According to him, how widely any video will be seen on TikTok is not determined by the number of followers you have. What matters is the content itself.

He explained that TikTok’s technology analyses videos based on several factors, such as the length of the video, how much of it has been viewed, and how many interactions it has generated (such as likes and shares).

“All this interaction gives the technology an idea whether a content is attractive, and it can then get played out to an even wider audience,” he said.

This means the focus should be on creating content that engages, rather than on building a large following. 

“I hear people sometimes say, ‘Oh, we don’t want to start another platform.

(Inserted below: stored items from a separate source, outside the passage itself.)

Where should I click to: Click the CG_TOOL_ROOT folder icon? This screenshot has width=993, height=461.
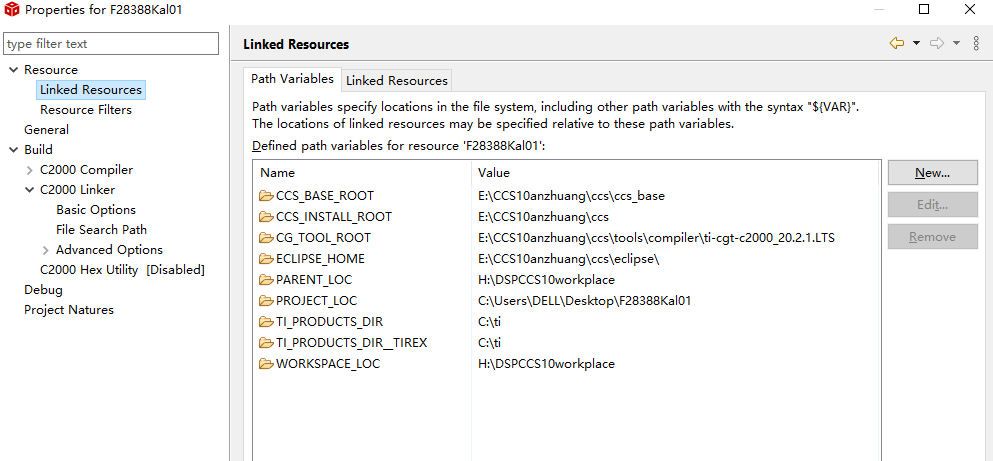266,238
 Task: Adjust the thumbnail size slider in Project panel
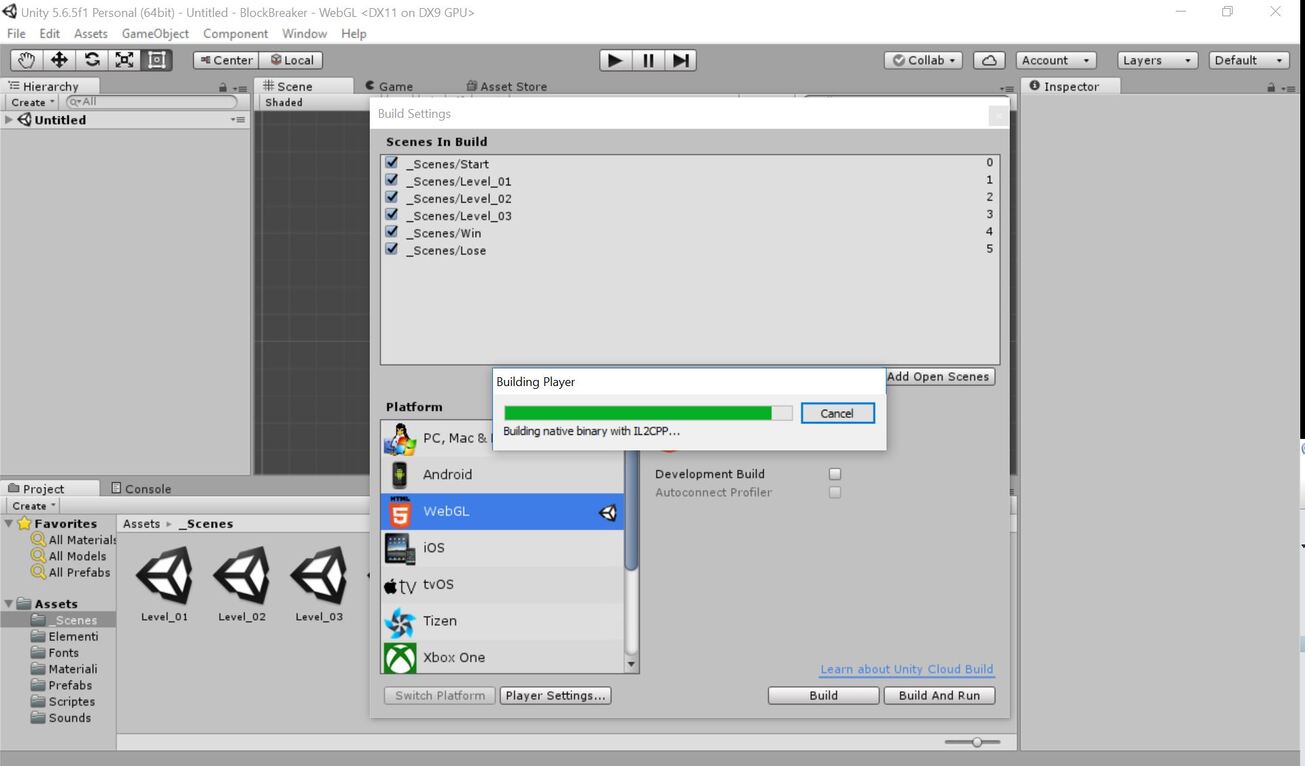tap(976, 742)
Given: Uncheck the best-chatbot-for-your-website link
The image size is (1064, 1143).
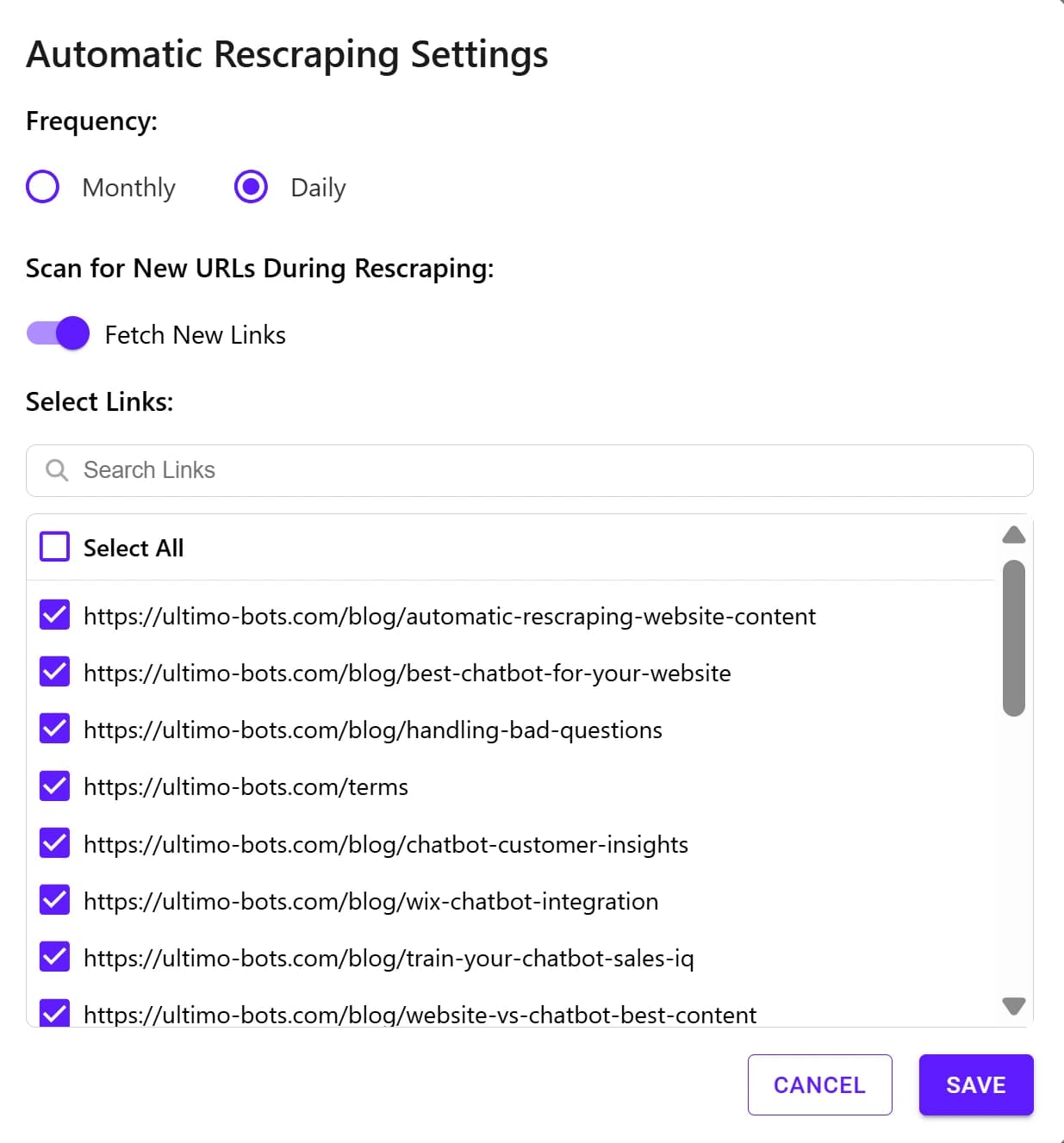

It costs us so much to get a million or 100,000 followers on a new platform. We won’t do it again,’ “ he said.

“Yeah, you should not do it again. But you should still start on TikTok because you can go viral without any followers,“ he said.

For a video to be successful, Henning highlighted one specific element: the first few seconds. “It needs to have a good intro. That’s where you catch the user when he or she scrolls through TikTok.”

Common approaches for news on TikTok

As for specific strategies for using TikTok for news content, Henning outlined five different ways they have observed:

Personality driven: One person acts as the “face” of the account, explaining the news and interacting with the community. This helps users identify the account and builds familiarity.

Journalist led: Journalists with their storytelling and other skills are in the centre and actively participate in the content creation.

Explainers: Focus on short explainer videos that dive into current news topics.

Repurpose: Publishers that already have a bigger video operation can reuse their existing content and reshape it for TikTok.

Collaborate with creators: Find and join forces with creators in your market who already know how TikTok works.

Publishers can, of course, try different combinations of the above to test and find the formula that works for them. But regardless of the chosen approach, Henning underlined one factor:

“You need someone in your organisation who knows TikTok and who really is passionate about it. And there will be people, of course, because TikTok is mainstream now … You will have people in your organisation who understand TikTok and who are keen to work with it. Don’t force anyone to do it,“ he said.

Sports and entertainment work well

Henning also discussed some journalism outlets that have been successful on TikTok.

One is Tagesschau, the German TV channel, which he said was one of the first news brands to join TikTok. In addition to news content they produce explainers and also create behind-the-scenes videos.

Henning highlighted behind-the-scenes content as something publishers should consider: “That’s something that we know works very well. Things that people don’t see anywhere else. What does it look like in a working newsroom? How is news made? That can be a good starting point to get in touch with the community.”

He also mentioned Funke, which in their videos features one of their journalists interviewing politicians and doing political explainers.

See also: TikTok: Le Parisien’s journey from zero to 400,000 followers

Finally, Henning gave examples of specific content categories that tend to get high engagement. Sports, for instance, has a lot of potential, as for example Sportschau has shown. Another topic that works well is entertainment, as content related to movies, TV shows and celebrities often gets a lot of views.

More recently, some outlets have started to experiment with using TikTok for local news, which Henning highlighted as another promising use case. An early-stage example of this comes from Germany’s Rheinische Post, which has created an account dedicated to news about the city of Düsseldorf.